>> begin Data section
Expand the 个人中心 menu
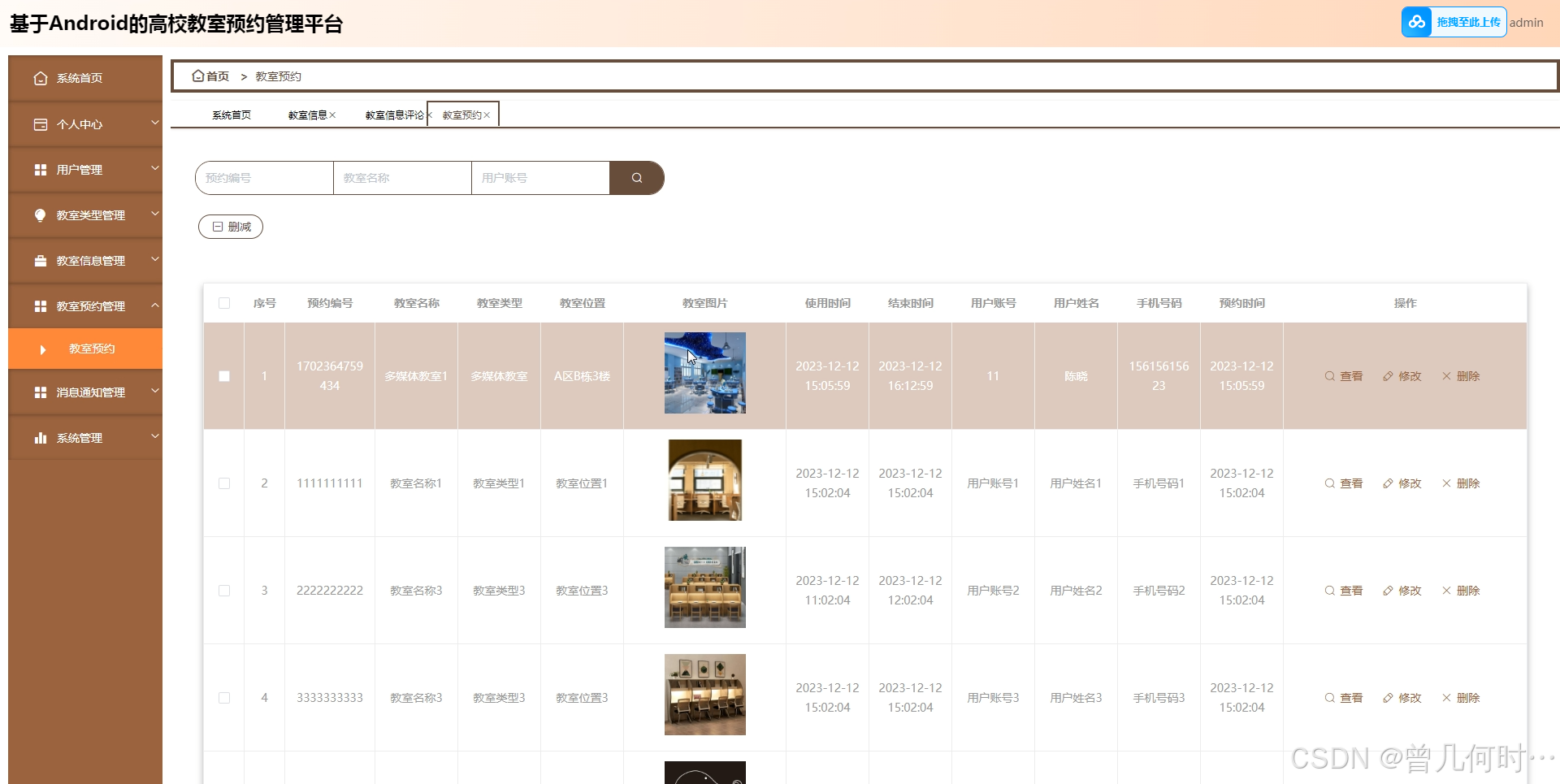Viewport: 1560px width, 784px height. pos(80,124)
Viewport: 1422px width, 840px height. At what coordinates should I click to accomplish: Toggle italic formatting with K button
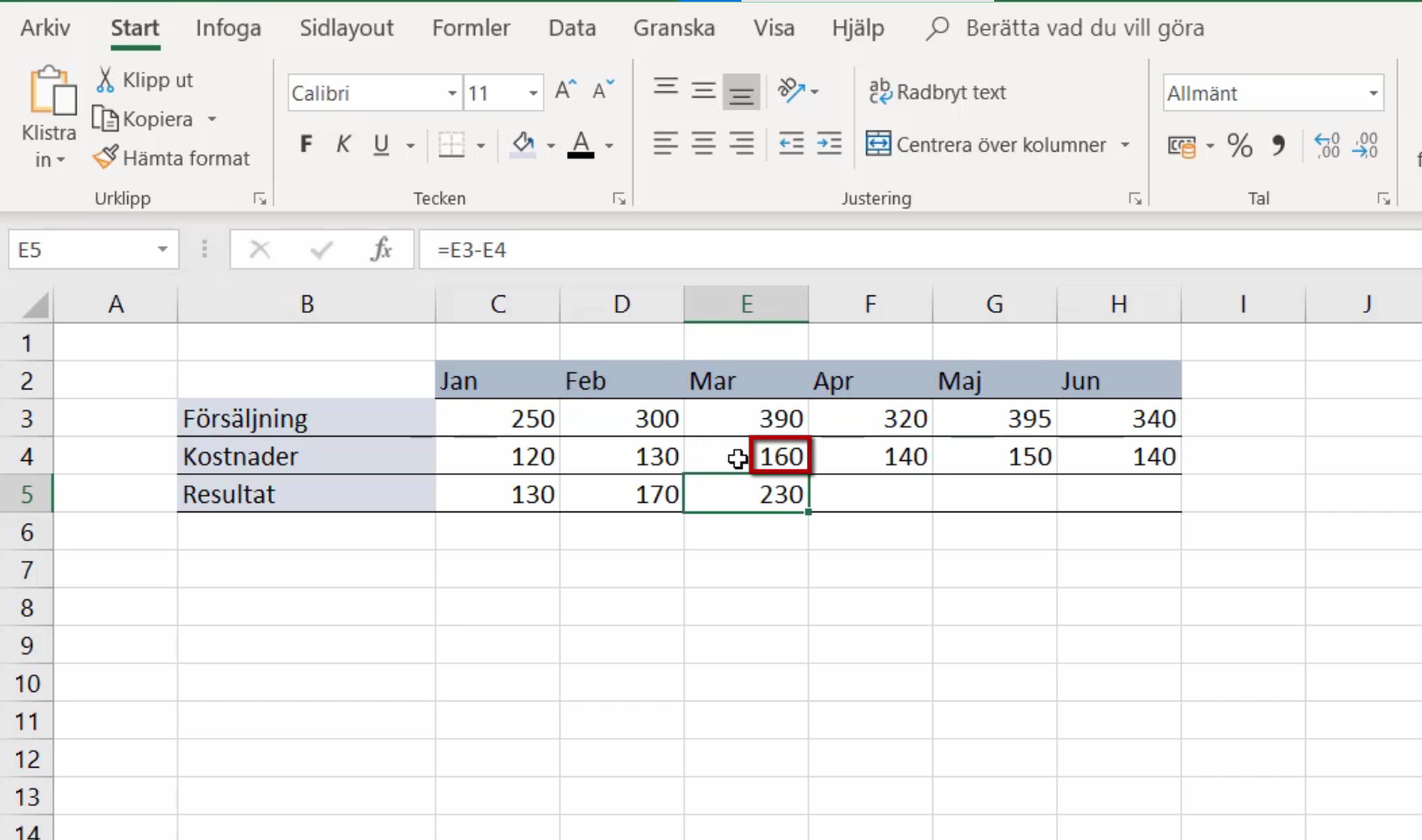[x=342, y=145]
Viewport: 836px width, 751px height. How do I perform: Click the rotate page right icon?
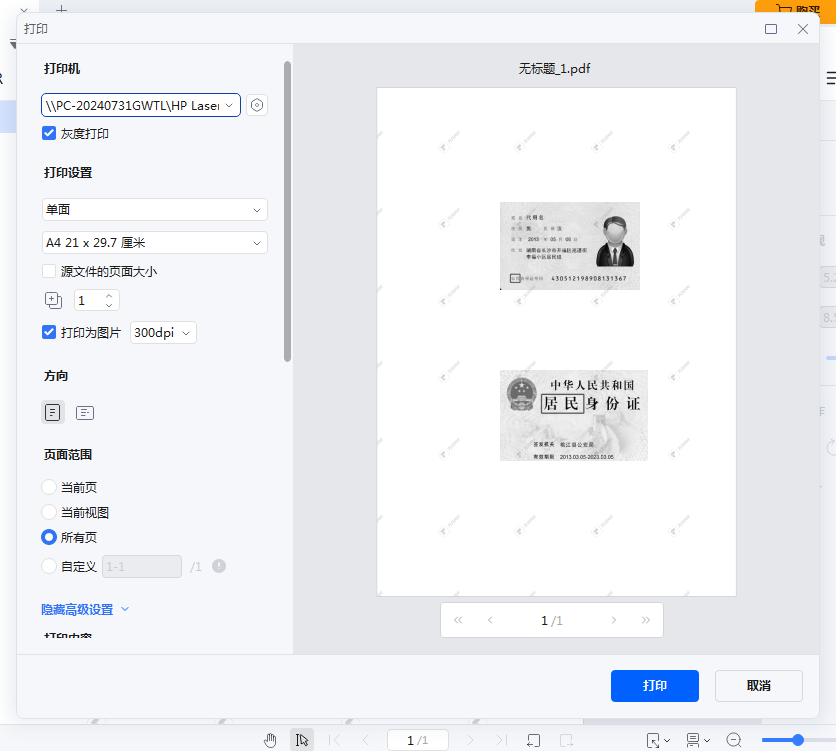pyautogui.click(x=565, y=739)
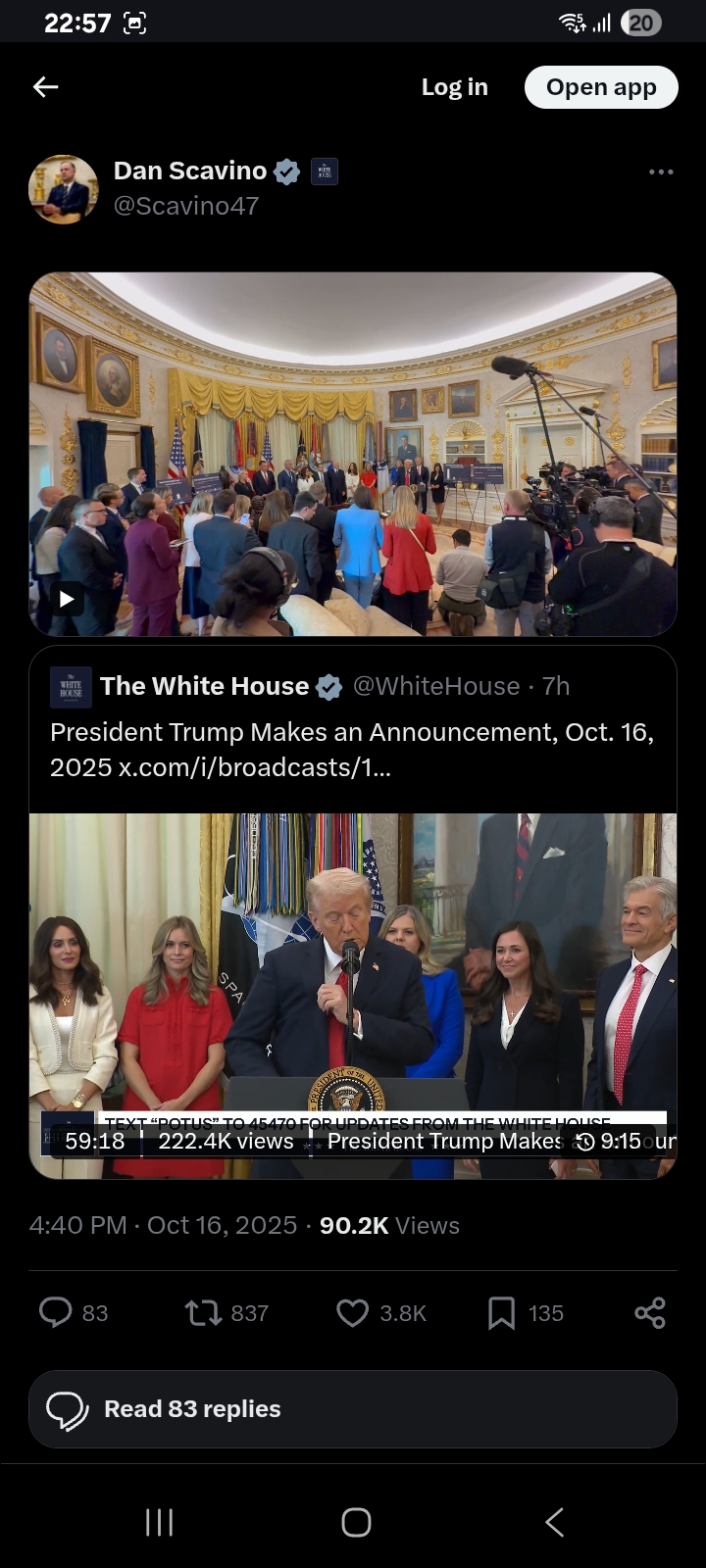Tap the Log in button
The image size is (706, 1568).
tap(454, 87)
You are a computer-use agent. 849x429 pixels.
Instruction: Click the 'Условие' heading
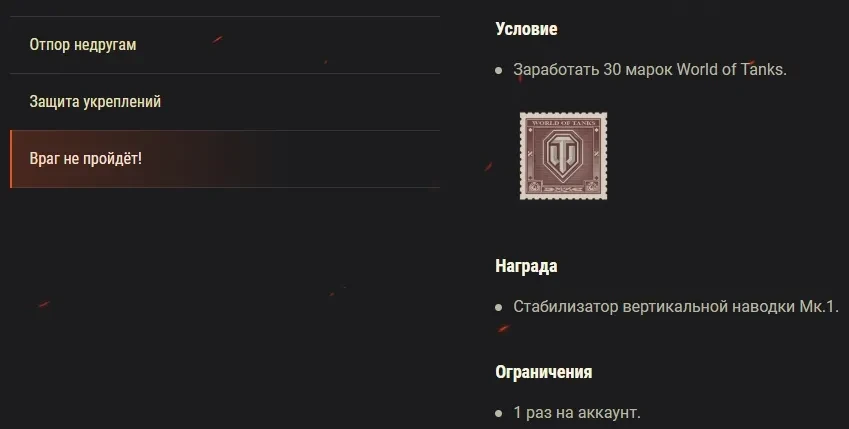pos(526,29)
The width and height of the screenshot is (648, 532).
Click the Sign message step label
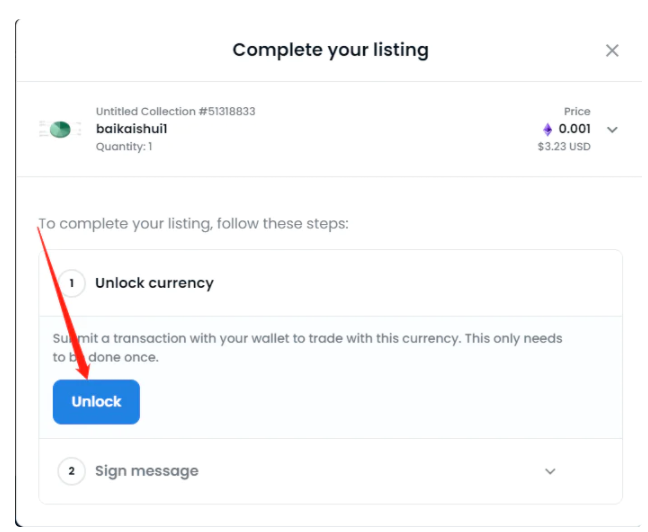coord(147,471)
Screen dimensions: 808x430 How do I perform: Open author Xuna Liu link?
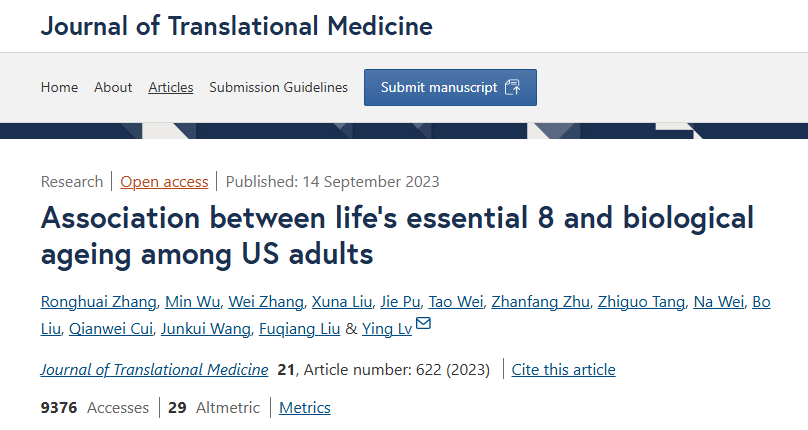[342, 302]
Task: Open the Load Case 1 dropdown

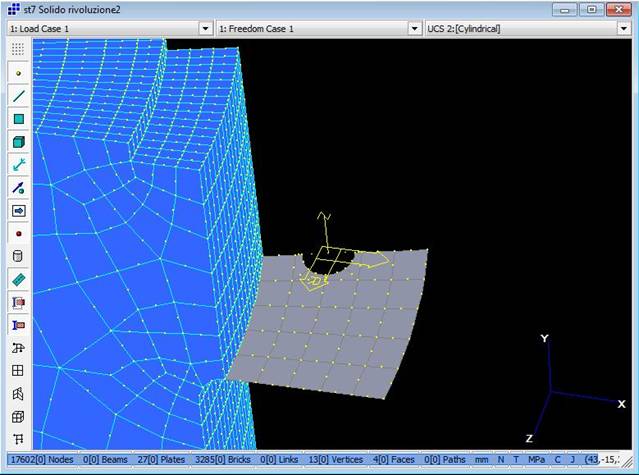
>> end Data section
• _Stated task_
Reproduce every line of the items above verbatim, omitting the pictures.

• _Output_
Expand the 个人中心 menu
Viewport: 1560px width, 784px height. pos(80,124)
Viewport: 1422px width, 840px height. At what coordinates should I click to accomplish: Toggle italic formatting with K button
[x=342, y=145]
Viewport: 836px width, 751px height. How do I perform: Click the rotate page right icon?
pyautogui.click(x=565, y=739)
Tap the Log in button
The image size is (706, 1568).
tap(454, 87)
You are a computer-use agent. 849x429 pixels.
Instruction: Click the 'Условие' heading
pos(526,29)
The width and height of the screenshot is (648, 532).
Click the Sign message step label
coord(147,471)
Screen dimensions: 808x430 How do I perform: Open author Xuna Liu link?
[342, 302]
Task: Open the Load Case 1 dropdown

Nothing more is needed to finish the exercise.